Mandela implicitly rejected the offer in advance in February when he said, ``Only free men negotiate. Prisoners cannot enter into contracts.''
The authorities are left with two options: either to release Mandela under a banning order restricting his movements and, possibly, banish him to a remote part of the country; or to release him unconditionally.
The first option was used against Robert Sobukwe, the former leader of the outlawed Pan-Africanist Congress, when he was released in 1969. Mr. Sobukwe, who died in 1978 while still under an order restricting him to the town of Kimberley, was also offered a one-way passport into exile. He turned down the offer.
Times have changed. Where Sobukwe and black South Africa acquiesced in the restrictions imposed on him, there is no guarantee that Mandela and the new generation of young blacks will do the same.

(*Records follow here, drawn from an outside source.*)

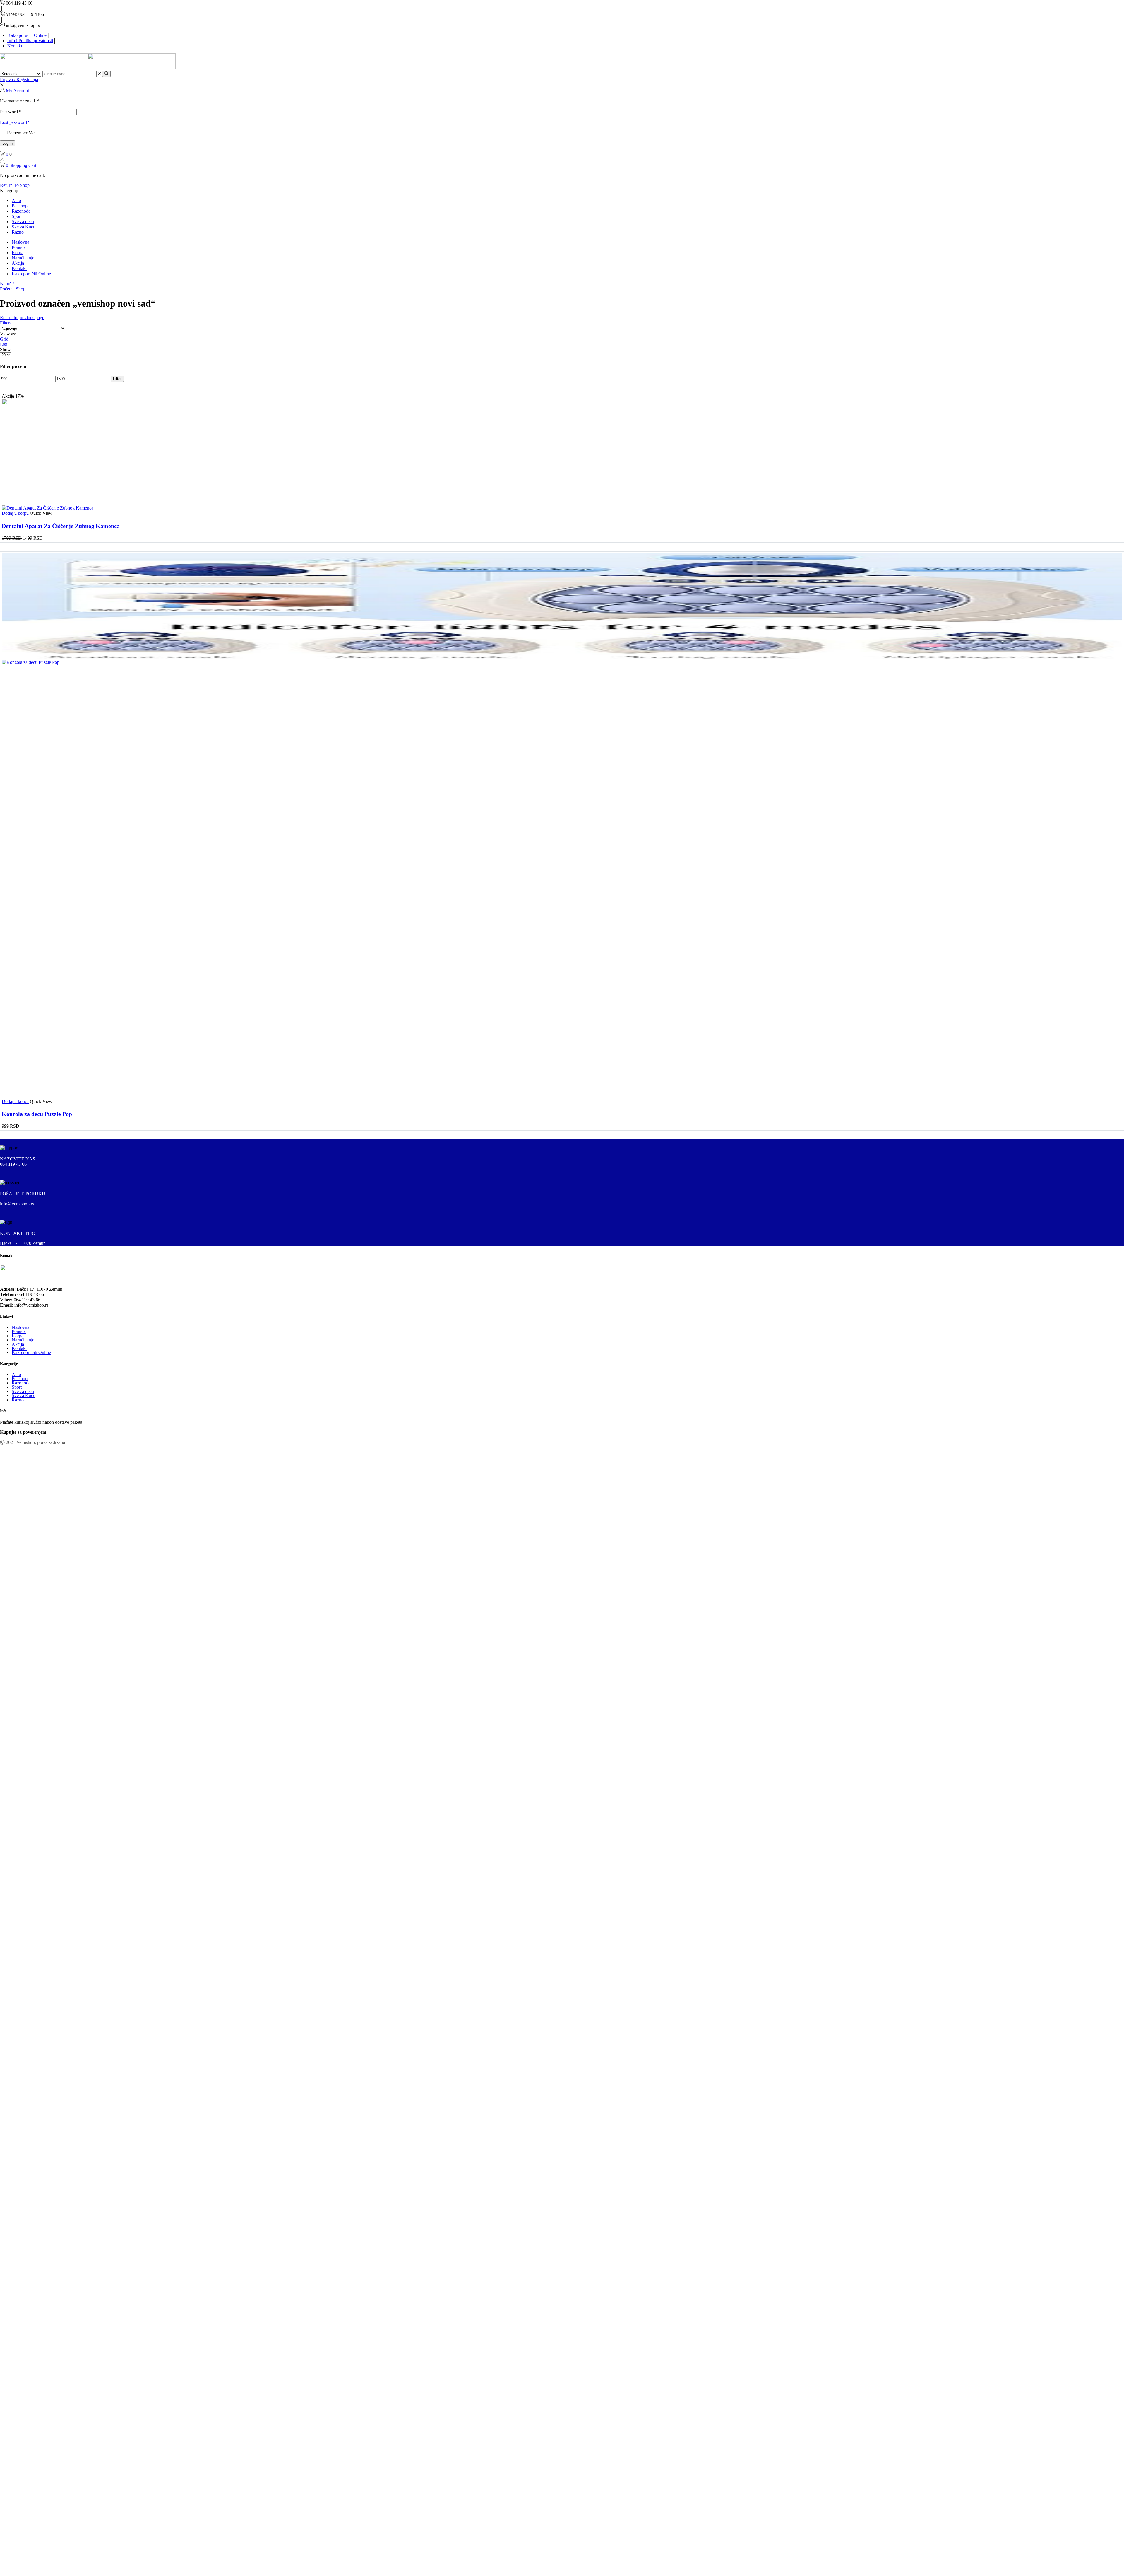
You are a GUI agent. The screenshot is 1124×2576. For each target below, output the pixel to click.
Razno (18, 232)
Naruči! (7, 283)
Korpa (17, 252)
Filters (5, 322)
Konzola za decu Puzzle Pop (37, 1114)
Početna (7, 288)
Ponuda (19, 247)
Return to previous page (22, 317)
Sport (17, 216)
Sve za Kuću (23, 226)
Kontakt (14, 45)
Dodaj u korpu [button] (15, 513)
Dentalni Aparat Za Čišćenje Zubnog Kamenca (61, 526)
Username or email (20, 100)
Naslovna (20, 242)
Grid (4, 338)
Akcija (18, 263)
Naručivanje (23, 257)
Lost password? (14, 122)
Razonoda (21, 210)
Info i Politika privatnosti (30, 40)
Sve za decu (23, 221)
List (3, 344)
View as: (8, 333)
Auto (16, 200)
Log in (7, 143)
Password (10, 111)
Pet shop (20, 205)
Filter (117, 379)
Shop (20, 288)
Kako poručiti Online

That leaves the last option, unconditional freedom for Mandela, a move that would imply freedom to advance the aims of the ANC. But there is no evidence that Botha is desperate enough to consider that step. The level of resistance and international opposition to the prevailing order would have to increase before that is an option.
Meanwhile, Mandela remains in prison. But he continues to exercise a large and growing influence on the deliberations of free men debating the course of South Africa's future in the corridors of power in Pretoria, in the deprived black townships of South Africa, and in exiled circles in the capitals of the world.